# Reading outputs with pandas¶

If you are a scientist familiar with Pandas, you will be happy to know that it is possible to process the engine outputs with it. Here we will give an example involving hazard curves.

Suppose you ran the AreaSourceClassicalPSHA demo, with calculation ID=42; then you can process the hazard curves as follows:

```
>>> from openquake.baselib.datastore import read
>>> dstore = read(42)
>>> df = dstore.read_df('hcurves-stats', index='lvl',
... sel=dict(imt='PGA', stat='mean', site_id=0))
site_id stat imt value
lvl
0 0 b'mean' b'PGA' 0.999982
1 0 b'mean' b'PGA' 0.999949
2 0 b'mean' b'PGA' 0.999850
3 0 b'mean' b'PGA' 0.999545
4 0 b'mean' b'PGA' 0.998634
.. ... ... ... ...
44 0 b'mean' b'PGA' 0.000000
```

The dictionary `dict(imt='PGA', stat='mean', site_id=0)`

is used to select
subsets of the entire dataset: in this case hazard curves for mean PGA for
the first site.

If you do not like pandas, or for some reason you prefer plain numpy arrays,
you can get a slice of hazard curves by using the `.sel`

method:

```
>>> arr = dstore.sel('hcurves-stats', imt='PGA', stat='mean', site_id=0)
>>> arr.shape # (num_sites, num_stats, num_imts, num_levels)
(1, 1, 1, 45)
```

Notice that the .sel method does not reduce the number of dimensions of the original array (4 in this case), it just reduces the number of elements. It was inspired by a similar functionality in xarray.

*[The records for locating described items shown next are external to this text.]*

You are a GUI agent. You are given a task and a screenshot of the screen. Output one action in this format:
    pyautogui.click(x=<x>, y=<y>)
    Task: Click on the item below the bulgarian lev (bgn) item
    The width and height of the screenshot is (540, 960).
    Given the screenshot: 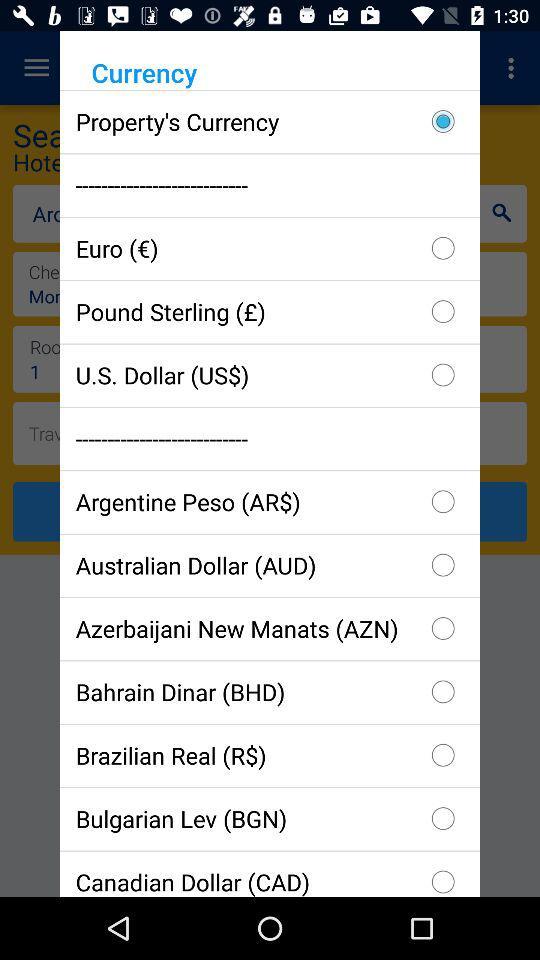 What is the action you would take?
    pyautogui.click(x=270, y=872)
    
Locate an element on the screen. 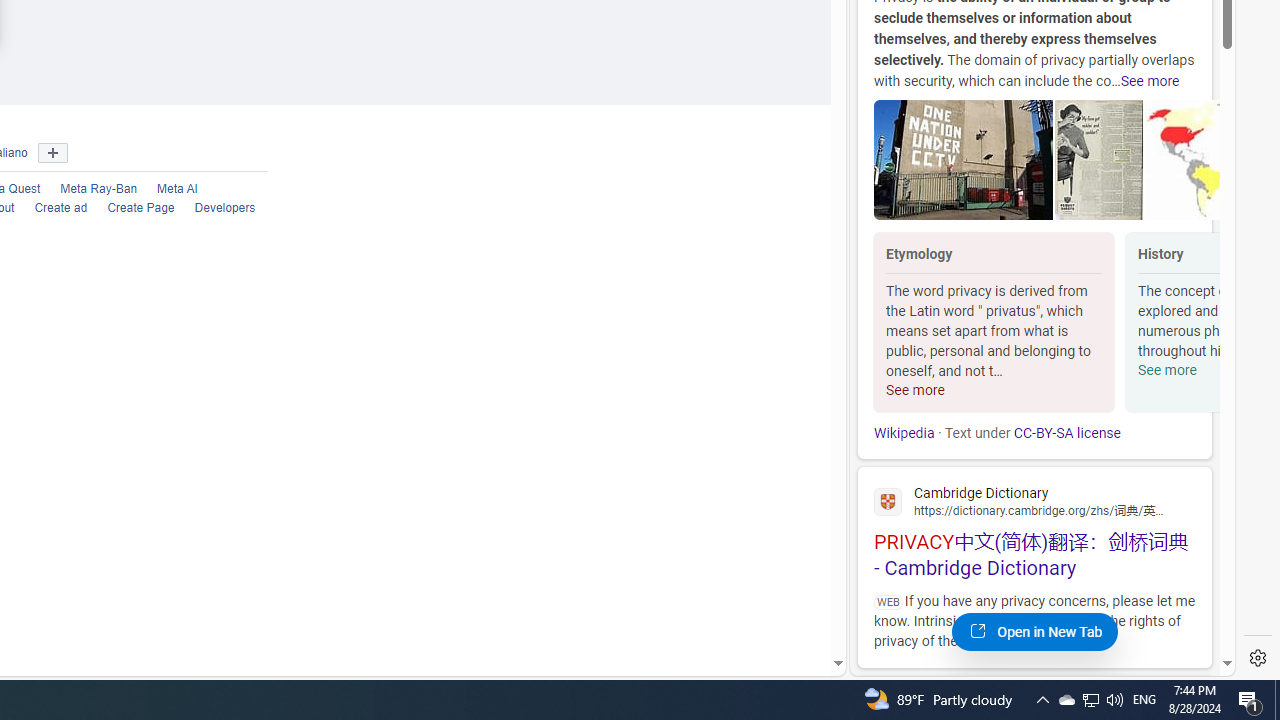 The width and height of the screenshot is (1280, 720). 'Wikipedia' is located at coordinates (903, 432).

## Example: how many events per magnitude?¶

When analyzing an event based calculation, users are often interested in
checking the magnitude-frequency distribution, i.e. to count how many
events of a given magnitude present in the stochastic event set for
a fixed investigation time and a fixed `ses_per_logic_tree_path`

.
You can do that with code like the following:

```
def print_events_by_mag(calc_id):
# open the DataStore for the current calculation
dstore = datastore.read(calc_id)
# read the events table as a Pandas dataset indexed by the event ID
events = dstore.read_df('events', 'id')
# find the magnitude of each event by looking at the 'ruptures' table
events['mag'] = dstore['ruptures']['mag'][events['rup_id']]
# group the events by magnitude
for mag, grp in events.groupby(['mag']):
print(mag, len(grp)) # number of events per group
```

If you want to now the number of events per realization and per stochastic
event set you can just refine the groupby clause, using the list
`['mag', 'rlz_id', 'ses_id']`

instead of simply `['mag']`

.

Given an event, it is trivial to extract the ground motion field
generated by that event, if it has been stored (warning: events
producing zero ground motion are not stored). It is enough to read
the `gmf_data`

table indexed by event ID, i.e. the `eid`

field:

```
>>> eid = 20 # consider event with ID 20
>>> gmf_data = dstore.read_df('gmf_data', index='eid') # engine>3.11
>>> gmf_data.loc[eid]
sid gmv_0
eid
20 93 0.113241
20 102 0.114756
20 121 0.242828
20 142 0.111506
```

The `gmv_0`

refers to the first IMT; here I have shown an example with a
single IMT, in presence of multiple IMTs you would see multiple columns
`gmv_0, gmv_1, gmv_2, ...`

. The `sid`

column refers to the site ID.

As a following step, you can compute the mean hazard curves at each site from the ground motion values by using the function gmvs_to_poes, available since engine 3.10:

```
>>> from openquake.commonlib.calc import gmvs_to_poes
>>> gmf_data = dstore.read_df('gmf_data', index='sid')
>>> df = gmf_data.loc[0] # first site
>>> gmvs = [df[col].to_numpy() for col in df.columns
... if col.startswith('gmv_')] # list of M arrays
>>> oq = dstore['oqparam'] # calculation parameters
>>> poes = gmvs_to_poes(gmvs, oq.imtls, oq.ses_per_logic_tree_path)
```

This will return an array of shape (M, L) where M is the number of intensity measure types and L the number of levels per IMT.